Dirty John reawakened my dormant obsession with Betty Broderick, so I am revisiting Bryna Taubman’s Hell Hath No Fury (1992) and Bella Stumbo’s Until the Twelfth of Never (1993). Related article here. I love that showrunner Alexandra Cunningham “has been obsessed with the Broderick story since she was a teenager and read journalist Bella Stumbo’s book … so often that she stole it from the library.”

Some reading notes

I reread three more Shakespeare plays:

Titus Andronicus
The Comedy of Errors
Henry IV, Part I

And read these:

Culture Warlords: My Journey into the Dark Web of White Supremacy (Talia Levin; 2020. Non-fiction.)
NYT review here.

The Big Sleep (Raymond Chandler; 1939. Fiction.)
In So We Read On, Maureen Corrigan makes much of The Great Gatsby’s debt to hard-boiled detective stories, which led me to this classic. Thanks to Corrigan, I plan to read The Maltese Falcon, too, and, for other reasons she explores, to revisit Hemingway’s A Farewell to Arms and Salinger’s The Catcher in the Rye.

The Colony: The Harrowing True Story of the Exiles of Molokai (John Tayman; 2006. Non-fiction.)
This has been on my shelves for fifteen years. NPR interview here.

Herakles (Euripides (trans. R. Potter); 416 B.C. Drama.)
Read in anticipation of an upcoming Theater of War event, Hercules in Pennsylvania. In my search for supplementary resources, I stumbled on Reading Greek Tragedy Online.

The Old Guard, Book Two: Force Multiplied (Greg Rucka; 2020. Graphic fiction.)
What fun to discover a second volume of this series on Hoopla.

“Unity is an anomaly.”

From Twilight of Democracy: The Seductive Lure of Authority by Anne Applebaum (2020):

p. 56
Unity is an anomaly. Polarization is normal. Skepticism about liberal democracy is also normal. And the appeal of authoritarianism is eternal.

p. 171
For some people, loud advocacy of Trump helps to cover up the deep doubt and even shame they feel about their support for Trump. It’s not enough to express tepid approval of a president who is corrupting the White House and destroying America’s alliances. You have to shout if you want to convince yourself as well as others. You have to exaggerate your feelings if you are to make them believable.

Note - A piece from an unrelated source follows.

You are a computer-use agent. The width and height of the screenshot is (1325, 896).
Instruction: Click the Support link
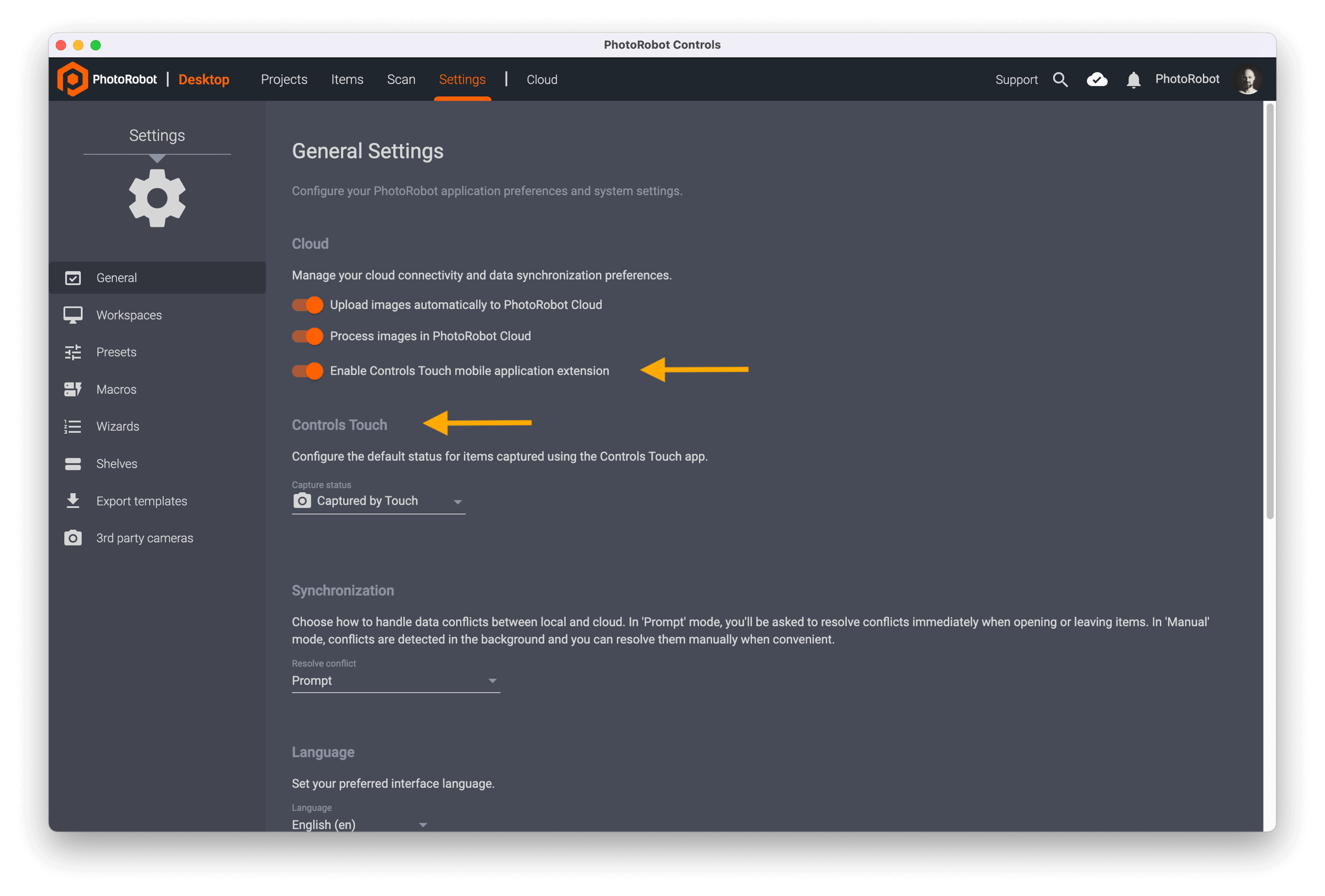tap(1016, 79)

“Good night, old sport…. Good night.”

This morning, as the snow fell faintly through the universe and faintly fell, I remained burrowed in my bedcovers to finish Corrigan’s insightful book, So We Read On: How The Great Gatsby Came to Be and Why It Endures (2014).

It’s all over, Nick decrees on the very last page of the novel.

But he does so in the most beautiful sentences ever written about America. Gatsby’s fall from grace may be grim, but the language of the novel is buoyant; Fitzgerald’s plot may suggest that the American Dream is a mirage, but his words make that dream irresistible. Gatsby has it both ways. Far from being an easy read sized just right for quick digesting by our nation’s high-school students, The Great Gatsby is an elegant trickster of a novel, spinning out all sorts of inspired and contradictory poetic patter about American identity and possibilities.